- _TASK ITEM_
The answer must consist of the entries, copied exactly and in full.
** GIVEN RECORDS follows **
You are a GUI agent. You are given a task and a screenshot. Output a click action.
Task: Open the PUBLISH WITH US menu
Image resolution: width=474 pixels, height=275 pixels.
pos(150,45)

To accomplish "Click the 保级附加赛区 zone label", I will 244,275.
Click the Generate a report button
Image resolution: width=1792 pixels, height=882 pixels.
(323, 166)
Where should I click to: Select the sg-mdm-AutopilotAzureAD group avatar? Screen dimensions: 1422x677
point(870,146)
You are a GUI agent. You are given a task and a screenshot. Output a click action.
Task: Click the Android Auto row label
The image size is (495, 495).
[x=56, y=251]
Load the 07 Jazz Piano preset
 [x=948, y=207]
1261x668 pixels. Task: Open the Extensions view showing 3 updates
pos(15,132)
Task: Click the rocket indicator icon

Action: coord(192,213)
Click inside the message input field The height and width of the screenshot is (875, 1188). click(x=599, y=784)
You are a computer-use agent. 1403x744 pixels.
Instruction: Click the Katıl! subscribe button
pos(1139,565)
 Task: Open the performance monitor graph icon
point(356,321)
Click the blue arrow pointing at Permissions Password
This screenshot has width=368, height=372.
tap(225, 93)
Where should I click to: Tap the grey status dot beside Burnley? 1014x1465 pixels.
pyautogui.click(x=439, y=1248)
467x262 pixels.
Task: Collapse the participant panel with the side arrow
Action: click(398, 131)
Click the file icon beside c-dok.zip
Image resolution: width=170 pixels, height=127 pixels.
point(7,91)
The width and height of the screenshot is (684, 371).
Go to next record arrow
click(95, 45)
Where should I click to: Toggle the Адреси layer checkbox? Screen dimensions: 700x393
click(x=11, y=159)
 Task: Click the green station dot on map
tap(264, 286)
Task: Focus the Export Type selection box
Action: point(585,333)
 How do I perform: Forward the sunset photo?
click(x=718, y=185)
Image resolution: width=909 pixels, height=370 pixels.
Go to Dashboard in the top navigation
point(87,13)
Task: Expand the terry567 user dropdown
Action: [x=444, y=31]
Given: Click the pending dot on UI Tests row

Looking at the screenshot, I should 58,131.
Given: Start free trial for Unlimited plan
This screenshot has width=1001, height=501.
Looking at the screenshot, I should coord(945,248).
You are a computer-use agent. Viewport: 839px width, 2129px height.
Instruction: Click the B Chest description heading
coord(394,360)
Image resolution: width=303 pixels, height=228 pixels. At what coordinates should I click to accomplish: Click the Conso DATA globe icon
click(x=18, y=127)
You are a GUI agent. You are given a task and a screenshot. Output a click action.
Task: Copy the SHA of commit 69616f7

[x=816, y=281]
** End of GIVEN RECORDS **
- _SOLUTION_
You are a GUI agent. You are given a task and a screenshot. Output a click action.
Task: Open the PUBLISH WITH US menu
Image resolution: width=474 pixels, height=275 pixels.
pos(150,45)

To accomplish "Click the 保级附加赛区 zone label", I will 244,275.
Click the Generate a report button
Image resolution: width=1792 pixels, height=882 pixels.
(323, 166)
Where should I click to: Select the sg-mdm-AutopilotAzureAD group avatar? Screen dimensions: 1422x677
point(870,146)
You are a GUI agent. You are given a task and a screenshot. Output a click action.
Task: Click the Android Auto row label
The image size is (495, 495).
[x=56, y=251]
Load the 07 Jazz Piano preset
 [x=948, y=207]
1261x668 pixels. Task: Open the Extensions view showing 3 updates
pos(15,132)
Task: Click the rocket indicator icon

Action: coord(192,213)
Click inside the message input field The height and width of the screenshot is (875, 1188). click(x=599, y=784)
You are a computer-use agent. 1403x744 pixels.
Instruction: Click the Katıl! subscribe button
pos(1139,565)
 Task: Open the performance monitor graph icon
point(356,321)
Click the blue arrow pointing at Permissions Password
This screenshot has width=368, height=372.
tap(225, 93)
Where should I click to: Tap the grey status dot beside Burnley? 1014x1465 pixels.
pyautogui.click(x=439, y=1248)
467x262 pixels.
Task: Collapse the participant panel with the side arrow
Action: click(398, 131)
Click the file icon beside c-dok.zip
Image resolution: width=170 pixels, height=127 pixels.
point(7,91)
The width and height of the screenshot is (684, 371).
Go to next record arrow
click(95, 45)
Where should I click to: Toggle the Адреси layer checkbox? Screen dimensions: 700x393
click(x=11, y=159)
 Task: Click the green station dot on map
tap(264, 286)
Task: Focus the Export Type selection box
Action: point(585,333)
 How do I perform: Forward the sunset photo?
click(x=718, y=185)
Image resolution: width=909 pixels, height=370 pixels.
Go to Dashboard in the top navigation
point(87,13)
Task: Expand the terry567 user dropdown
Action: [x=444, y=31]
Given: Click the pending dot on UI Tests row

Looking at the screenshot, I should 58,131.
Given: Start free trial for Unlimited plan
This screenshot has width=1001, height=501.
Looking at the screenshot, I should coord(945,248).
You are a computer-use agent. Viewport: 839px width, 2129px height.
Instruction: Click the B Chest description heading
coord(394,360)
Image resolution: width=303 pixels, height=228 pixels. At what coordinates should I click to accomplish: Click the Conso DATA globe icon
click(x=18, y=127)
You are a GUI agent. You are given a task and a screenshot. Output a click action.
Task: Copy the SHA of commit 69616f7

[x=816, y=281]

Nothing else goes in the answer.